(REQUIRED ACTION):
Restate the data below word for word. Skip any images it contains.

(Stored records)
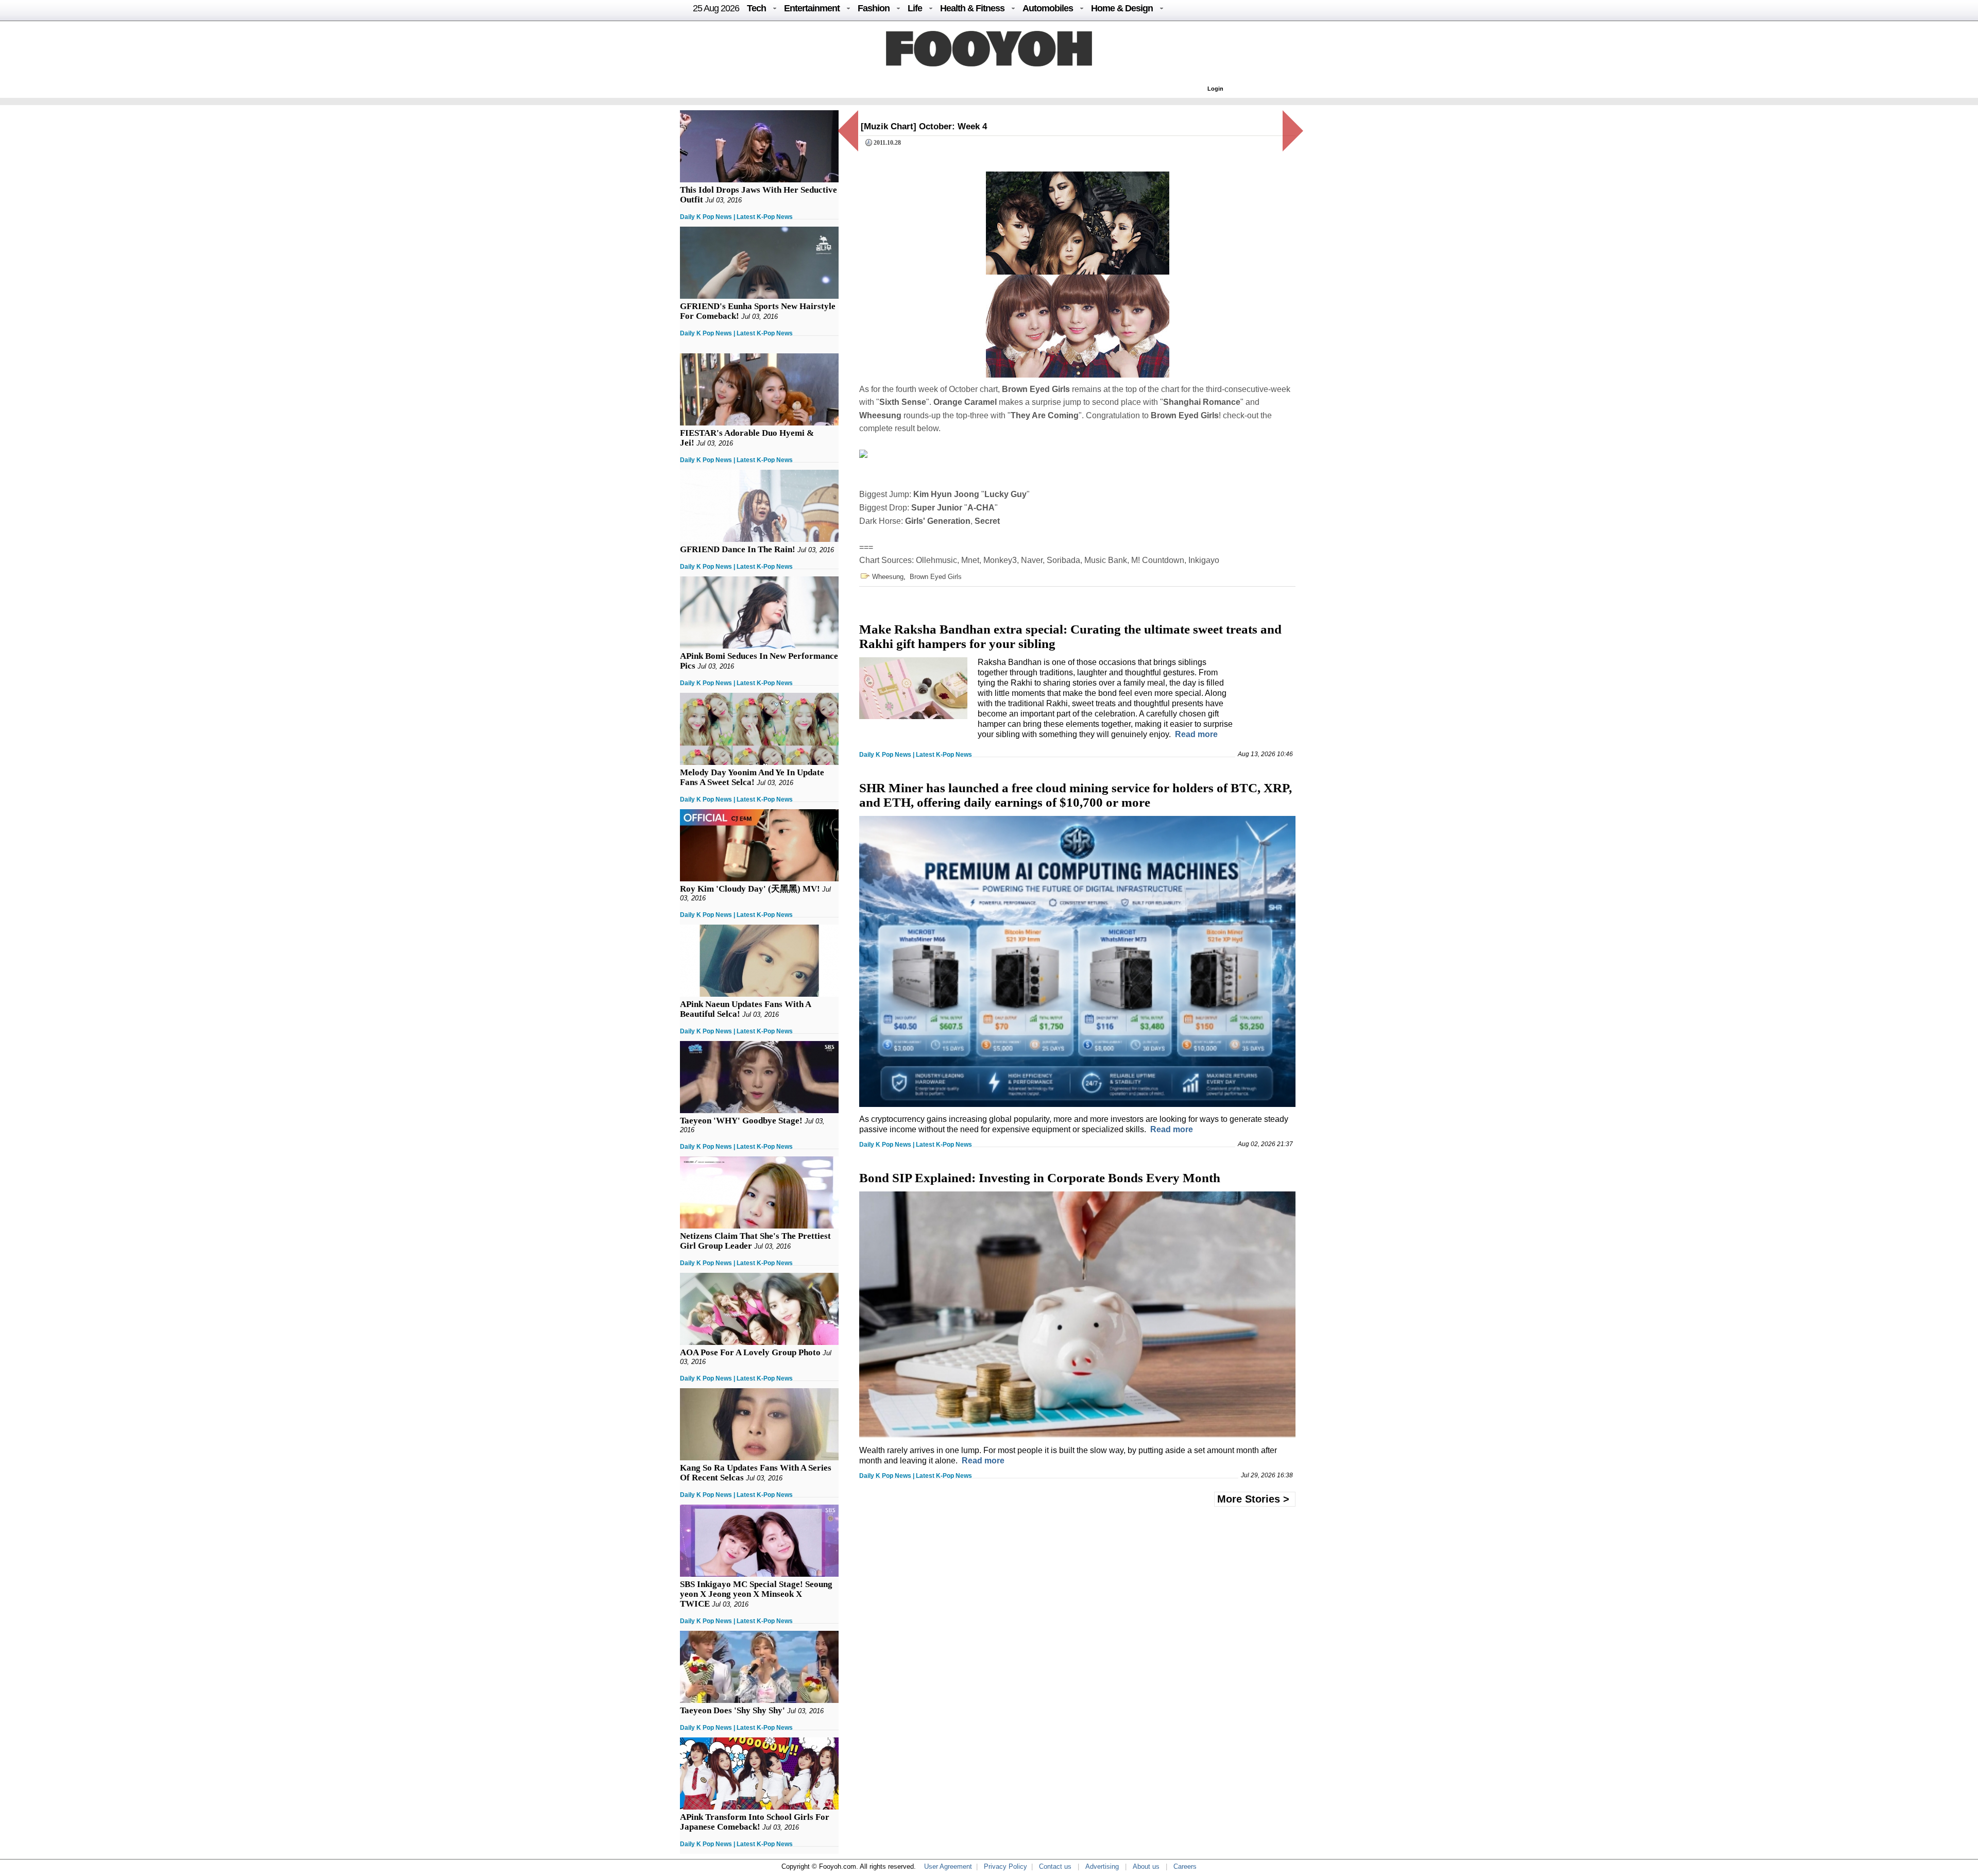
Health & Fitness (972, 8)
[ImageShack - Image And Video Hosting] (863, 455)
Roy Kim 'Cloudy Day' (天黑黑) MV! (750, 889)
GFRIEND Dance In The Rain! (737, 549)
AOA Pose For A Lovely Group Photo (750, 1352)
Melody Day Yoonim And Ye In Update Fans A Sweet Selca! (752, 777)
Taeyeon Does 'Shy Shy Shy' (732, 1710)
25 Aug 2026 (716, 8)
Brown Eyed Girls (936, 577)
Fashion (874, 8)
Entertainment (812, 8)
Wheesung (887, 577)
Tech (756, 8)
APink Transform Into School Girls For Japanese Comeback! (754, 1822)
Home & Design (1122, 8)
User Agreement (948, 1866)
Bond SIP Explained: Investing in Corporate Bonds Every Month (1039, 1178)
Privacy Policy (1005, 1866)
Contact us (1055, 1866)
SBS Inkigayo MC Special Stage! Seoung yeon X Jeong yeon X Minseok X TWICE (756, 1594)
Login (1215, 89)
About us (1146, 1866)
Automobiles (1047, 8)
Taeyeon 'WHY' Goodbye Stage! (741, 1120)
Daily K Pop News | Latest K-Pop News (736, 216)
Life (915, 8)
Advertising (1102, 1866)
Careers (1185, 1866)
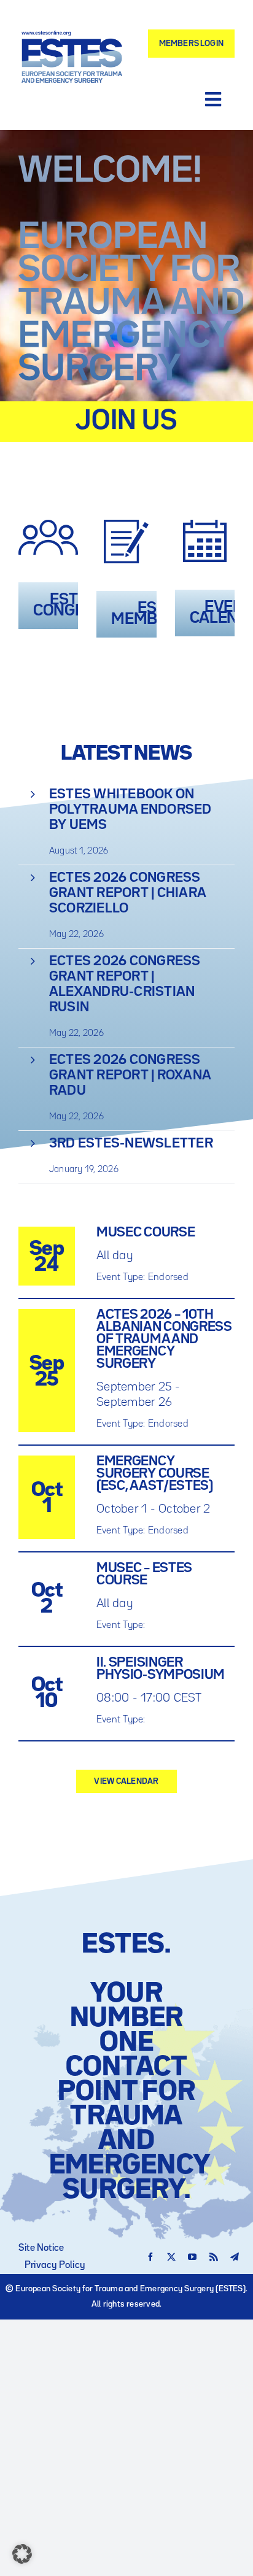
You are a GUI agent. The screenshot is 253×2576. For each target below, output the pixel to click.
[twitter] (171, 2257)
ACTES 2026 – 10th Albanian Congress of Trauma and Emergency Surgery (164, 1339)
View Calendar (126, 1781)
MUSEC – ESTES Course (144, 1574)
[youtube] (192, 2257)
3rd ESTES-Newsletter (131, 1144)
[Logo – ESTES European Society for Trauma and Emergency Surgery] (71, 35)
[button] (22, 2554)
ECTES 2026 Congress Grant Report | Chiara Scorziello (127, 893)
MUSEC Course (145, 1233)
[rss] (213, 2257)
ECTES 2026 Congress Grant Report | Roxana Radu (130, 1075)
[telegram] (234, 2257)
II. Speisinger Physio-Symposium (160, 1669)
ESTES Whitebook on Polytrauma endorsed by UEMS (130, 810)
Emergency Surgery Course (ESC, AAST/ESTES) (154, 1474)
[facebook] (150, 2257)
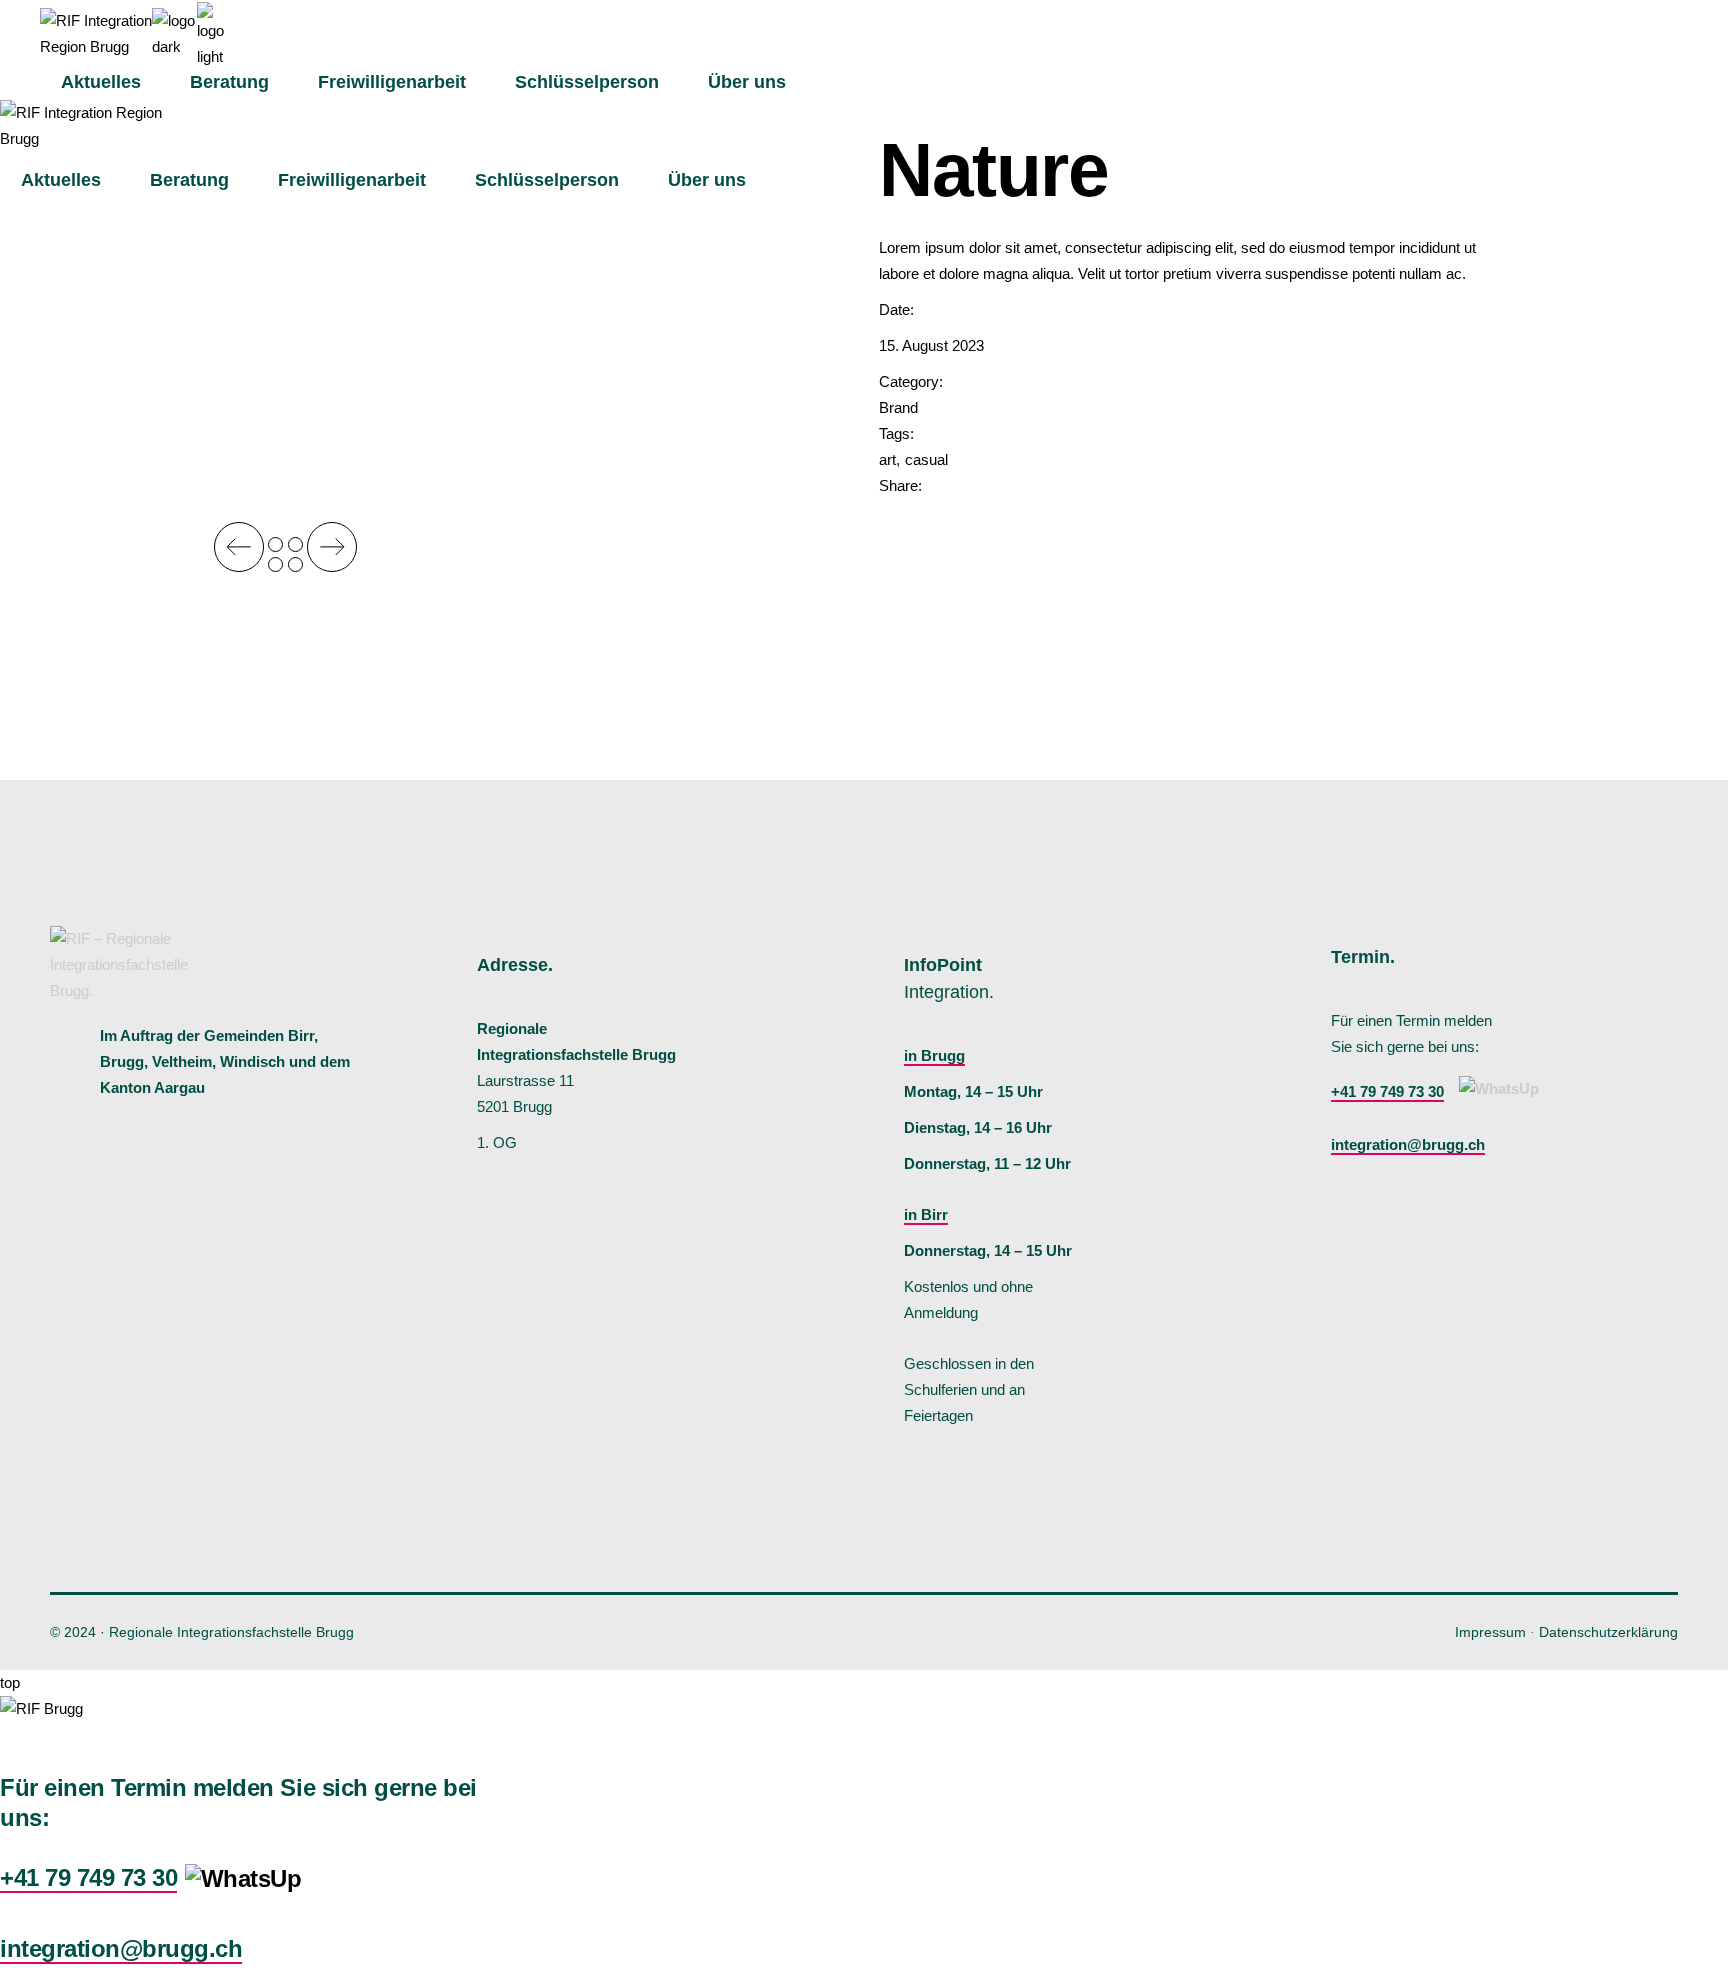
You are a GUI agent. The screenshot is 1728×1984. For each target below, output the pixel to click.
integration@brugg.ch (1408, 1144)
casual (926, 459)
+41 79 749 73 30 (1387, 1091)
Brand (898, 407)
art (887, 459)
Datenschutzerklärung (1608, 1632)
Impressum (1490, 1632)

(FINISHED TASK):
Health & Fitness (972, 8)
[ImageShack - Image And Video Hosting] (863, 455)
Roy Kim 'Cloudy Day' (天黑黑) MV! (750, 889)
GFRIEND Dance In The Rain! (737, 549)
AOA Pose For A Lovely Group Photo (750, 1352)
Melody Day Yoonim And Ye In Update Fans A Sweet Selca! (752, 777)
Taeyeon Does 'Shy Shy Shy' (732, 1710)
25 Aug 2026 (716, 8)
Brown Eyed Girls (936, 577)
Fashion (874, 8)
Entertainment (812, 8)
Wheesung (887, 577)
Tech (756, 8)
APink Transform Into School Girls For Japanese Comeback! (754, 1822)
Home & Design (1122, 8)
User Agreement (948, 1866)
Bond SIP Explained: Investing in Corporate Bonds Every Month (1039, 1178)
Privacy Policy (1005, 1866)
Contact us (1055, 1866)
SBS Inkigayo MC Special Stage! Seoung yeon X Jeong yeon X Minseok X TWICE (756, 1594)
Login (1215, 89)
About us (1146, 1866)
Automobiles (1047, 8)
Taeyeon 'WHY' Goodbye Stage! (741, 1120)
Daily K Pop News | Latest K-Pop News (736, 216)
Life (915, 8)
Advertising (1102, 1866)
Careers (1185, 1866)
You are a GUI agent. The screenshot is 253×2576. For each target below, output the pixel to click.
[twitter] (171, 2257)
ACTES 2026 – 10th Albanian Congress of Trauma and Emergency Surgery (164, 1339)
View Calendar (126, 1781)
MUSEC – ESTES Course (144, 1574)
[youtube] (192, 2257)
3rd ESTES-Newsletter (131, 1144)
[Logo – ESTES European Society for Trauma and Emergency Surgery] (71, 35)
[button] (22, 2554)
ECTES 2026 Congress Grant Report | Chiara Scorziello (127, 893)
MUSEC Course (145, 1233)
[rss] (213, 2257)
ECTES 2026 Congress Grant Report | Roxana Radu (130, 1075)
[telegram] (234, 2257)
II. Speisinger Physio-Symposium (160, 1669)
ESTES Whitebook on Polytrauma endorsed by UEMS (130, 810)
Emergency Surgery Course (ESC, AAST/ESTES) (154, 1474)
[facebook] (150, 2257)
You are a GUI agent. The screenshot is 1728×1984. For each target below, output the pixel to click.
integration@brugg.ch (1408, 1144)
casual (926, 459)
+41 79 749 73 30 (1387, 1091)
Brand (898, 407)
art (887, 459)
Datenschutzerklärung (1608, 1632)
Impressum (1490, 1632)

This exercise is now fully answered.